Discover the Easy Button for Multiple Data Sources into Power BI

2 min read
Oct 3, 2024 9:13:45 AM

Multiple Data Sources Made Easy for Power BI

I like reviewing Power BI posts on LinkedIn and Reddit to discover the latest ideas, thoughts, challenges, and creative solutions to implementing and adopting Power BI. Power BI developers are creative, resourceful, and determined. Their passion for Power BI comes through as you read the posts and discussion threads.

In this article, I explore the challenge of creating Power BI reports on top of multiple data sources. If you are a deep Power BI expert or user you may think Power Query can resolve merging data from multiple data sources, and you are right. However, the learning curve and technical competencies required are high. It may also not connect to the wider variety of data sources within your enterprise and have volume constraints. Also, when you add in the complexity of merging data sources like complex ERP systems, the journey becomes even more challenging.

Why is connecting to multiple data sources a challenge with Power BI?

The issue stems from Power BI only supporting one live database connection at any time. If you’ve already spent the money on an ETL tool and loaded sources into a single data warehouse for a Power BI deployment, then you are ahead of many organizations. However, with the rapid explosion of new data sources (from IoT, SaaS, Cloud, applications at the edge, and other business applications), many organizations, specifically business users, are forever asking the I.T. or data teams to load new sources into the warehouse. Often these requests take months forcing business users to download CSV files, and even export from Power BI to further stitch the data together in Excel. As we all know, this workflow is not scalable or repeatable, and is prone to errors.

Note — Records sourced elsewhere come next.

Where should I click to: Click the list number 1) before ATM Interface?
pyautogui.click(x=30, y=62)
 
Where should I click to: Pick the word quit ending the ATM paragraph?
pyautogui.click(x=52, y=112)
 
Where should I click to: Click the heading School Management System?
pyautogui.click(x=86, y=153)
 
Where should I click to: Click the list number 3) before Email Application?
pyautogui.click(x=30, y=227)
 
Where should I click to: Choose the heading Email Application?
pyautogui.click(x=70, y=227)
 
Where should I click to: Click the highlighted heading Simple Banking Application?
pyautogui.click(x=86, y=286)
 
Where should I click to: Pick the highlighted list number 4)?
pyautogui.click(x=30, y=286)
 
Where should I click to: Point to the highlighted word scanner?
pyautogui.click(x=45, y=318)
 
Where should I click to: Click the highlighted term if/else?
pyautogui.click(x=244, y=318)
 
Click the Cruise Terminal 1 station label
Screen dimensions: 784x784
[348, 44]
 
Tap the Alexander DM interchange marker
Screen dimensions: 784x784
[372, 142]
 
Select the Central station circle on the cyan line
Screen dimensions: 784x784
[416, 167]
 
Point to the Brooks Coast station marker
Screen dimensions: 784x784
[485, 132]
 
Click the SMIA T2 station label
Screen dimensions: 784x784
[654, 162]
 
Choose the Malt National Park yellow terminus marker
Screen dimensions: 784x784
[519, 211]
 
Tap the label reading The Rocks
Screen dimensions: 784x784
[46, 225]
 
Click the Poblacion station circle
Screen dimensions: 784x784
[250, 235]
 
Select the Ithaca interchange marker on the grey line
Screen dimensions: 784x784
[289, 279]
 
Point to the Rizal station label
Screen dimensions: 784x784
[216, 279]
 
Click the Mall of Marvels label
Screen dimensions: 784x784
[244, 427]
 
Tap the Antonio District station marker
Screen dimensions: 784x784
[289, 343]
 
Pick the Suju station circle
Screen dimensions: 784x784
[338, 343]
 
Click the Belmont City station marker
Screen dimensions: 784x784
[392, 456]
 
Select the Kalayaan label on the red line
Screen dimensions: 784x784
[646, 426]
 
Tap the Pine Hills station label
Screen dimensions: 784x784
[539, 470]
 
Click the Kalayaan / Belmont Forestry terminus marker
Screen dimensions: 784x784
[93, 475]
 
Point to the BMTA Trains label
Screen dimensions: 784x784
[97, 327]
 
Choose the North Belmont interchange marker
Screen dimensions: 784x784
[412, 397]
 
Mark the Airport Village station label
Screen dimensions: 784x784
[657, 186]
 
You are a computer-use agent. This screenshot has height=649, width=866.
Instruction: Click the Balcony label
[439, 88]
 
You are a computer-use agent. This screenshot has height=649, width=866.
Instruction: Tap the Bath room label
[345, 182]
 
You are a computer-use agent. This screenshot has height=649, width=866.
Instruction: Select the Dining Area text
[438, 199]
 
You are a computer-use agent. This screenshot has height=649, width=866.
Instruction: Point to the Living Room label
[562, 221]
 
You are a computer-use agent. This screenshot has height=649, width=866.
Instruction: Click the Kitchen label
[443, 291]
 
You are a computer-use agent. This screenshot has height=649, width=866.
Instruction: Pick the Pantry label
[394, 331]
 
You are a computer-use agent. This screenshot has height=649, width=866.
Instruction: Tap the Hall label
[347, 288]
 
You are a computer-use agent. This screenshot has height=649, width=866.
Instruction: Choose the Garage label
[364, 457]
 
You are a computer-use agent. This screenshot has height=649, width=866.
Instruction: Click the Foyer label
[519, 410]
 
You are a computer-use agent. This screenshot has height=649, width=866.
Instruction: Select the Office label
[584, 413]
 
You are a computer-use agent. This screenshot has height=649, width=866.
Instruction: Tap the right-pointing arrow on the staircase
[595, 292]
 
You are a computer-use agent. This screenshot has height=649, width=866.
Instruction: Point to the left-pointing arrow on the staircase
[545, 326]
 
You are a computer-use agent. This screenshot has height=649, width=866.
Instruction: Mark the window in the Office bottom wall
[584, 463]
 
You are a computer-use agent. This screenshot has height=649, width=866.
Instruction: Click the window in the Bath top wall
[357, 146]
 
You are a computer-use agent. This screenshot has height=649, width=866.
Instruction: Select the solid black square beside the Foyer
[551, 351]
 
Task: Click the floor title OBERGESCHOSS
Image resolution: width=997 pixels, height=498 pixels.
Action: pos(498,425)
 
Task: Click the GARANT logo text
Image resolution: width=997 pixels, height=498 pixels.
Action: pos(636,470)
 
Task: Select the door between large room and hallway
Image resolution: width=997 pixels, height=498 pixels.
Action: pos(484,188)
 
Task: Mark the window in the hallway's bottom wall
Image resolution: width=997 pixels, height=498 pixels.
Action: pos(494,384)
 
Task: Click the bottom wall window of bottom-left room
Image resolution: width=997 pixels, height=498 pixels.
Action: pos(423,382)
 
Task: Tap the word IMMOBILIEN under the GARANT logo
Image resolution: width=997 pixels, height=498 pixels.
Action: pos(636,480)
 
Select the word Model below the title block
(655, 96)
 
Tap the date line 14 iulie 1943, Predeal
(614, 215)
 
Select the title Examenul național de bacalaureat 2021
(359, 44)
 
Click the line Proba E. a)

What if there were a way to keep users inside Power BI and make it easy for them to add, combine, merge, and clean all their data sources without constantly waiting for I.T. teams or forcing Power Query to do unnatural acts?

How eyko helps Combine Multiple Data Sources for Power BI reporting

This is where eyko comes in. We didn’t design eyko to compete with Microsoft. In fact, beneath the covers is a rich set of Microsoft services (Including Fabric) that ingest, load, and transform multiple data sources from raw data into analysis ready in-memory stores optimized for Power BI. eyko is the integrated end-to-end workflow (on top of Azure) that makes it easy for business users to leverage the power of Microsoft Azure services without being an IT, Data, or Azure expert.

What makes eyko different is that we designed it to be simple for business analysts to connect to and leverage some of the world’s most complex data sources without being a SQL, ETL, or script coder. eyko’s ability to understand and transform enterprise systems like ERP, Salesforce, Snowflake, etc. comes from the deep Application Intelligence built into eyko’s easy to use experience. Ask any ETL expert how hard it is to understand ERP schemas (like JD Edwards) and they will tell you it’s a nightmare. eyko makes it easy.

eyko’s workflow gives users the ability to select multiple data sources and then guides them through combining, cleaning, and enriching the data sources into blends for analysis purposes. Read this blog and watch the video mentioned within the blog to see how easy it is to combine two very complex data sources (Oracle JD Edwards and Salesforce) for reporting and analysis.

Ultimately, eyko helps you get all your data ready, more quickly and easily for Power BI reports and dashboards. And you can use the Power BI embedded templates inside eyko or use Power BI standalone to connect to the data source eyko assembles from multiple sources.

Again, we feel Power BI is a phenomenal tool. We love the Microsoft platform and want to see Microsoft users get more out of Power BI and Fabric.